Back to the game at hand. I suspected Bronson Arroyo would be dominant, and he was. I was surprised at how early Dusty Baker hooked him – 6 2/3 innings, 85 pitches – but that’s Dusty for you. In any case, Arroyo allowed no runs on 6 hits in those innings, and generally looked like he intended to eat the Rockies for dinner. His comrades Alfredo Simon and Aroldis Chapman each surrendered a hit, but otherwise were no less in control of the game than Arroyo was.
On the other side, Drew Pomeranz had a so-so outing that unfortunately was never going to be good enough thanks to the Rockies’ inability to plate a run. Pomeranz went 5 1/3 innings and was allowed 87 pitches. The only tough inning was the 3rd, when he allowed 3 hits and a sacrifice fly which led to 2 runs. The third run charged to him really can’t be said to be his fault; it was his runner, sure, but it was Adam Ottavino‘s two wild pitches that scored that runner. Pomeranz was even more attached to his fastball than usual last night, and I wish he would throw his curveball more often. It’s such a tricky pitch, but he doesn’t seem to believe in it enough to make more use of it. The fact that he is able to fool hitters as much as he does with just the fastball is highly impressive.
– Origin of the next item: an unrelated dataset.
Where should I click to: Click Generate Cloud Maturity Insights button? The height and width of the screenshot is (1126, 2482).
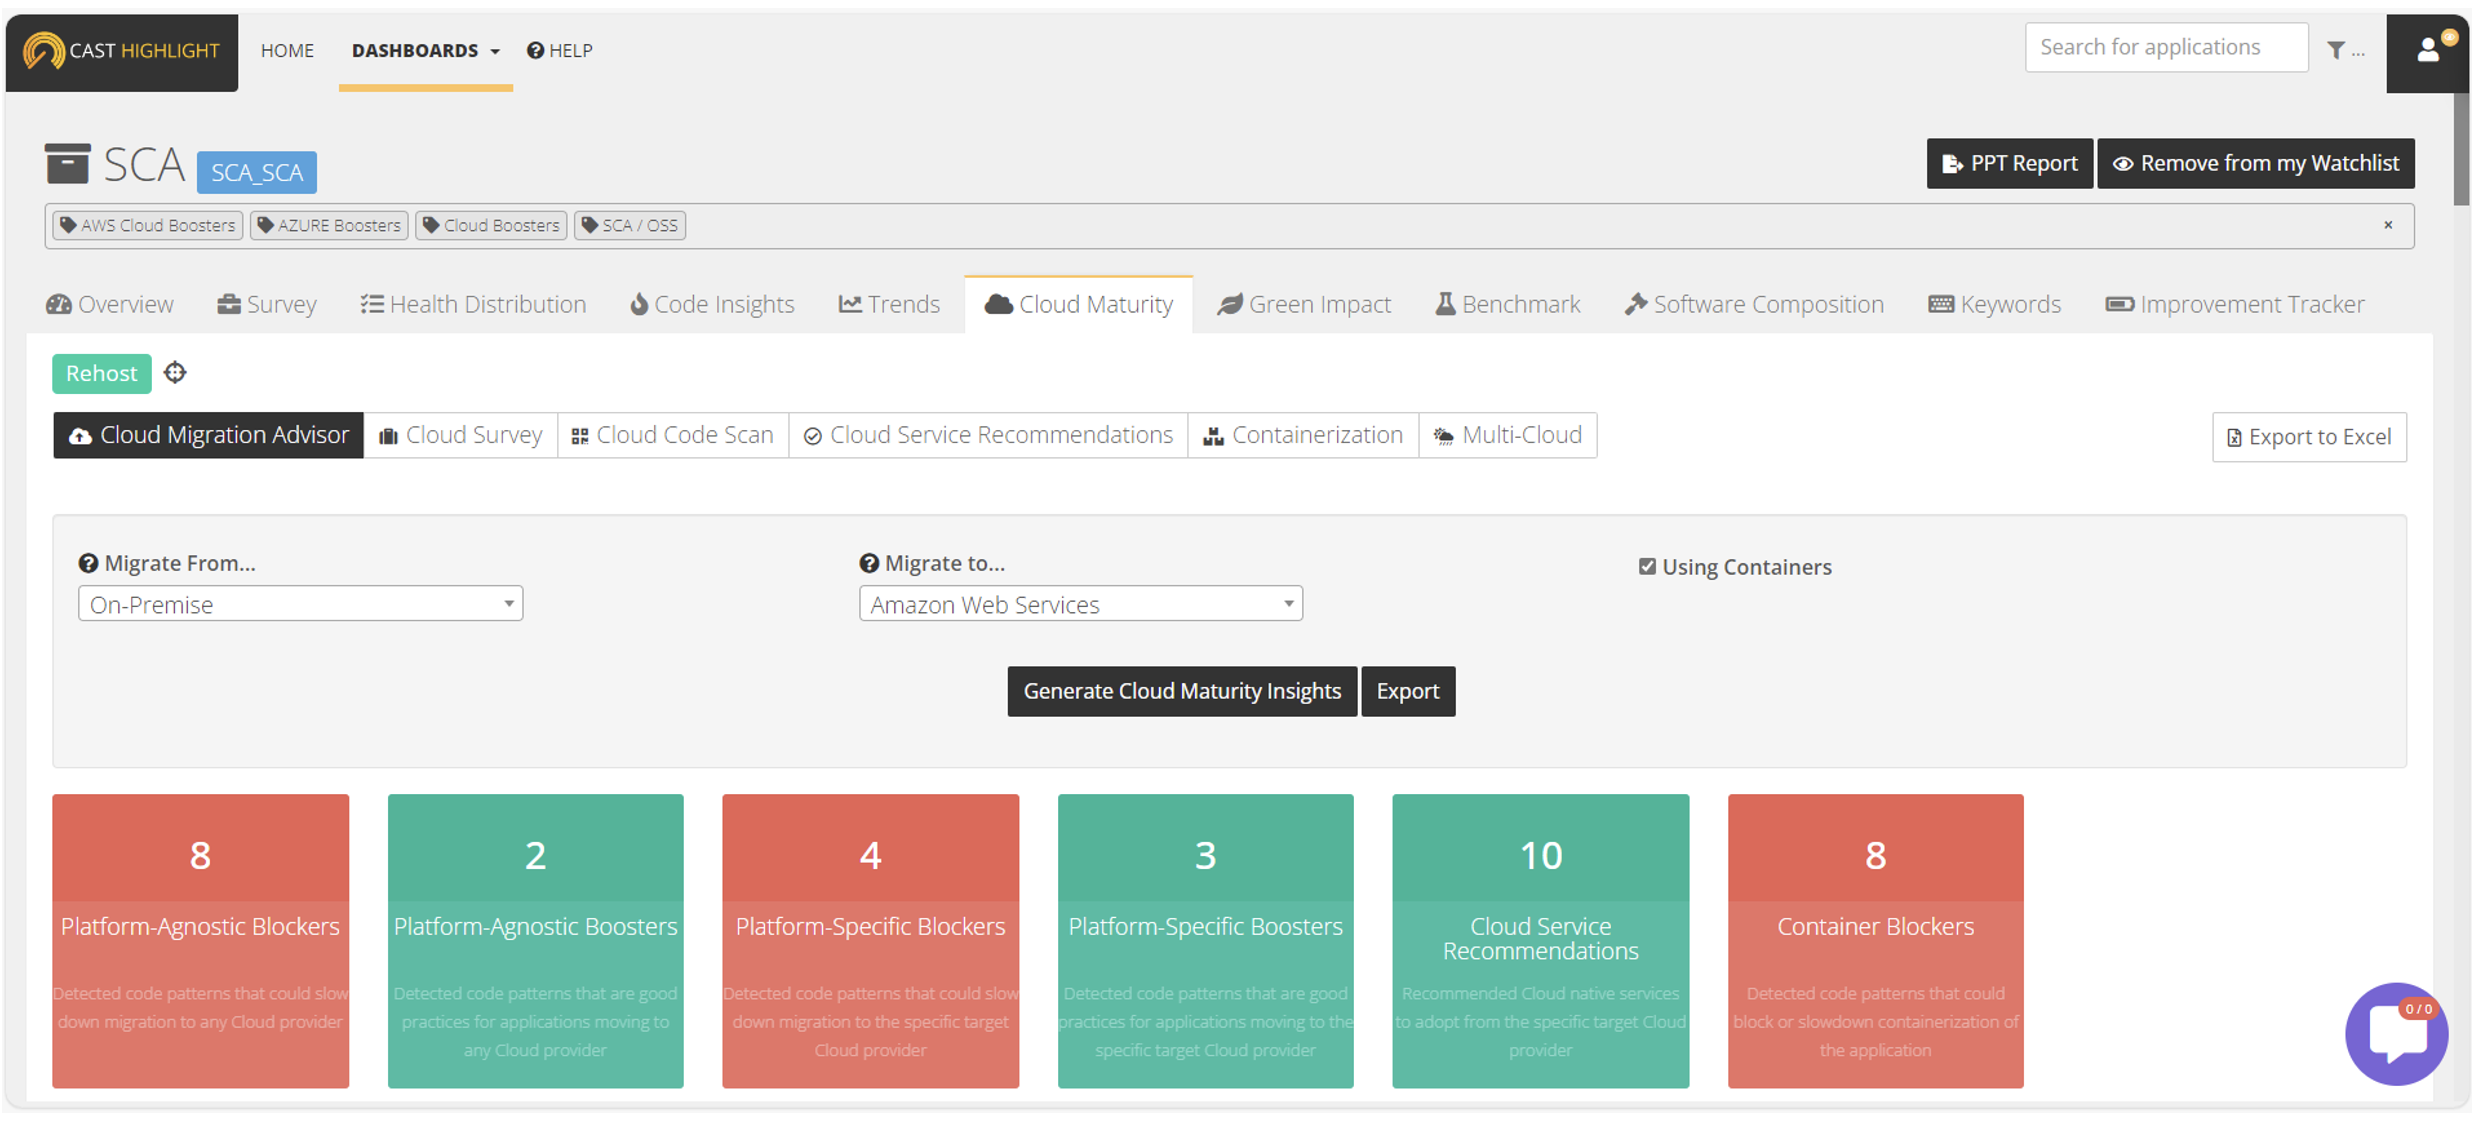click(1181, 691)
Sometimes I don’t get a chance to see the end of the game for one reason or another, and then I’ll check out the headline on the Rockies’ Facebook page to get a quick summary of what happened. The headline always accentuates the positive. Last night’s was “CarGo, Pacheco collect two hits each in loss.” I’m sorry, but when the most celebratory thing your team does is NOT go hitless, it’s time to cry.